(Saved entries)
★ ★ ★ ★ ★
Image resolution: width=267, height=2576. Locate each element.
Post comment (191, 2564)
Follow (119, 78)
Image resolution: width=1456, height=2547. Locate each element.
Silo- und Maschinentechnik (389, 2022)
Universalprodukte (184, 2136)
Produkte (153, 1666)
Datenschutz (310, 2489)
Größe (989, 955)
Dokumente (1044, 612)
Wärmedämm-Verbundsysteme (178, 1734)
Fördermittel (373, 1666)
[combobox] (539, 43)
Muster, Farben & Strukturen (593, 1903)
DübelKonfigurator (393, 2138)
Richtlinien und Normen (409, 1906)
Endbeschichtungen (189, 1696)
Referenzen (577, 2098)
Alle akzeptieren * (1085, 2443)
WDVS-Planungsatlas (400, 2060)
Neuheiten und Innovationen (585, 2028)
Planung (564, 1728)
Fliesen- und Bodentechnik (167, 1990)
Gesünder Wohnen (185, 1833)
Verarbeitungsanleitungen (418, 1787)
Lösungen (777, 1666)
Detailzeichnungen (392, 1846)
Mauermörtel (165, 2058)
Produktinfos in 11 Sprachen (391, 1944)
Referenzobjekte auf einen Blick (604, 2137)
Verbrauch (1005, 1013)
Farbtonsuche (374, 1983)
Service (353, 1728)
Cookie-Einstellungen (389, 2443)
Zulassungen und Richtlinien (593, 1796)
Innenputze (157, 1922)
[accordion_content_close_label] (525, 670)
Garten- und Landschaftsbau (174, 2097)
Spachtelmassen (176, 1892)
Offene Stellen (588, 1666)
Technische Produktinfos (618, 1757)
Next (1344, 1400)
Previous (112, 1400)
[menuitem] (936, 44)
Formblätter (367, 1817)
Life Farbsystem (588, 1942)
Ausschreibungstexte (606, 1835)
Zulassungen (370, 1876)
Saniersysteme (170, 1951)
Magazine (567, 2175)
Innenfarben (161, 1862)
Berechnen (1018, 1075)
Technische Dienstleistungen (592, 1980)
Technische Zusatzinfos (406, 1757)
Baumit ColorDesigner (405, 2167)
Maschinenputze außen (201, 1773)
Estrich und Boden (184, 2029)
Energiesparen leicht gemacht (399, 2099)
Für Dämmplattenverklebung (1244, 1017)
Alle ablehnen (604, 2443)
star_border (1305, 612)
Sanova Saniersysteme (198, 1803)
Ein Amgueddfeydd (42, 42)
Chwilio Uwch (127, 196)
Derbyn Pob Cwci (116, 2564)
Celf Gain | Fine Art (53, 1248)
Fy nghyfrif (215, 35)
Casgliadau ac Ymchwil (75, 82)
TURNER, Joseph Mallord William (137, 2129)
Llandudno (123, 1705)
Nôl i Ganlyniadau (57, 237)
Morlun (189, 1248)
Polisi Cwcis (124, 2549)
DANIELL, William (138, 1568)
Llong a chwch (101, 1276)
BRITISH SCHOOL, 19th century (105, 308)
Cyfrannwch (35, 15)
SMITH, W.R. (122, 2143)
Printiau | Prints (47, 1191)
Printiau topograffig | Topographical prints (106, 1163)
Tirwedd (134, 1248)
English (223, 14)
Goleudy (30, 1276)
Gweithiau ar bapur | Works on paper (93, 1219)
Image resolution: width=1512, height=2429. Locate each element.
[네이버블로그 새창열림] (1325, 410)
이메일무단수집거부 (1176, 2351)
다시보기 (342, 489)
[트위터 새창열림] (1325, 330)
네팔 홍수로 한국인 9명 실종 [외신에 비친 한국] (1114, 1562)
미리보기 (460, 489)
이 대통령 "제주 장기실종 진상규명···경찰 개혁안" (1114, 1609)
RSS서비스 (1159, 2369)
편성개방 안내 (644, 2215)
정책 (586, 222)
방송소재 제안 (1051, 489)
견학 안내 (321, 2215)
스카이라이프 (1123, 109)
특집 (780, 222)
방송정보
★ ★ ★ ★ ★
Task goal: All that is wanted is a faithful reproduction of the line above with "Offene Stellen (588, 1666)", the line with "Sanova Saniersysteme (198, 1803)", and every line in between.

Exercise output:
Offene Stellen (588, 1666)
Technische Produktinfos (618, 1757)
Next (1344, 1400)
Previous (112, 1400)
[menuitem] (936, 44)
Formblätter (367, 1817)
Life Farbsystem (588, 1942)
Ausschreibungstexte (606, 1835)
Zulassungen (370, 1876)
Saniersysteme (170, 1951)
Magazine (567, 2175)
Innenfarben (161, 1862)
Berechnen (1018, 1075)
Technische Dienstleistungen (592, 1980)
Technische Zusatzinfos (406, 1757)
Baumit ColorDesigner (405, 2167)
Maschinenputze außen (201, 1773)
Estrich und Boden (184, 2029)
Energiesparen leicht gemacht (399, 2099)
Für Dämmplattenverklebung (1244, 1017)
Alle ablehnen (604, 2443)
star_border (1305, 612)
Sanova Saniersysteme (198, 1803)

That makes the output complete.